Authored by lxfind on Jun 9 2021, 7:48 PM.

Details

Summary

This patch is to address https://bugs.llvm.org/show_bug.cgi?id=48857.
When there is a memcpy from a byvalue argument (which is marked as readonly) to a stack alloca, and then latter another memcpy from the stack alloca to another stack alloca, MemCpyOpt will optimize the two memcpys
and turn them into one memcpy. Unfortunately this is incorrect in a coroutine where during a coroutine suspension, the byvalue argument may die outside of the coroutine.
Ultimately, this could be expressed as that a coroutine suspension could potentially modify (and reference) the arguments, so even though the argument is marked as readonly, we still need to assume that they may change during the call to coro_suspend intrinsic.
This change properly fixed the bug around memcpy optimization.

Diff Detail

Event Timeline

lxfind created this revision.Jun 9 2021, 7:48 PM
lxfind requested review of this revision.Jun 9 2021, 7:48 PM
Herald added a project: Restricted Project. · View Herald TranscriptJun 9 2021, 7:48 PM

Great! Although I am not expect for AA, the general idea looks natural and proper to me. Previously, we think we should handle coroutine in the coroutine module and don't pollute other passes about the meaning of coroutine. On one hand, it looks not easy or not cheap to handle these semantics for coroutine in the coroutine module only. On the other hand, it is really natural to add it in AA since after suspend the argument is really possible be modified.

Although it may be restrict now, I think we could relax them in the future. For example, we could extract a analysis pass from coroutine and the AA could get information from that analysis pass to make more precise analysis.

nikic added inline comments.Jun 10 2021, 2:12 PM
llvm/lib/Analysis/BasicAliasAnalysis.cpp
831

Underlying object determination is best-effort. Object may still be based on an argument without getUnderlyingObject() detecting it.

I think to be correct you'd have to check something like !isIdentifiedObject(Object) || isa<Argument>(Object).

lxfind updated this revision to Diff 351299.Jun 10 2021, 4:45 PM

address comment

lxfind marked an inline comment as done.Jun 10 2021, 4:46 PM

This doesn't seem right. A byval argument is essentially a local variable. We should treat it the same way as we would an alloca. If it's live across the first suspend point, it should become part of the coroutine frame.
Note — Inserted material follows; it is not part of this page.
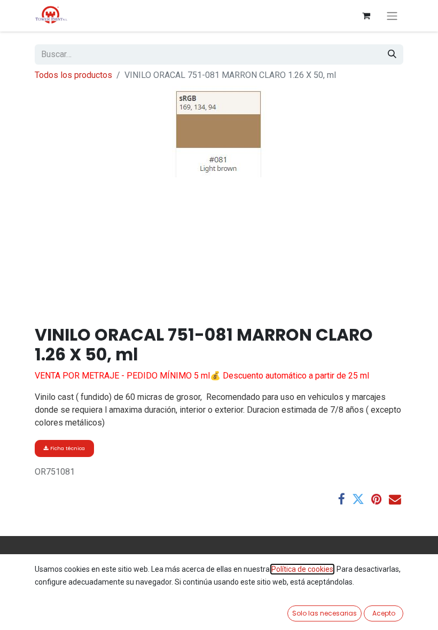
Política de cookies (302, 569)
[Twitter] (358, 499)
This doesn't seem right. A byval argument is essentially a local variable. We should treat it the same way as we would an alloca. If it's live across the first suspend point, it should become part of the coroutine frame.

It will become part of the coroutine frame, by copying it through memcpy. That's actually what's the first memcpy for in the test case.
But the parameter pointer itself will still die during a coroutine suspension. Because of that I would say the parameter pointer is different from an alloca pointer, because during a coroutine suspension, allocas won't change.

This doesn't seem right. A byval argument is essentially a local variable. We should treat it the same way as we would an alloca. If it's live across the first suspend point, it should become part of the coroutine frame.

In fact, I think this patch may as well fix other bugs that we are not aware of yet.
As long as there exists a pointer in the parameters, its value may change during a coroutine suspension. Without this patch, I imagine there can exist other cases where some optimization will think the value of a parameter never change during the function and hence do some optimizations based on it.

This doesn't seem right. A byval argument is essentially a local variable. We should treat it the same way as we would an alloca. If it's live across the first suspend point, it should become part of the coroutine frame.

It will become part of the coroutine frame, by copying it through memcpy. That's actually what's the first memcpy for in the test case.

I don't understand. As far as I can tell, the destination of both memcpys in the testcase are allocas.

But the parameter pointer itself will still die during a coroutine suspension. Because of that I would say the parameter pointer is different from an alloca pointer, because during a coroutine suspension, allocas won't change.

I think we're talking past each other.

During coroutine suspension, allocas won't change because corosplit rewrites them. I'm saying that the same rewrite should apply to byval arguments. A byval argument is basically the same thing as an alloca: it's memory owned by the callee that's deallocated when the function returns.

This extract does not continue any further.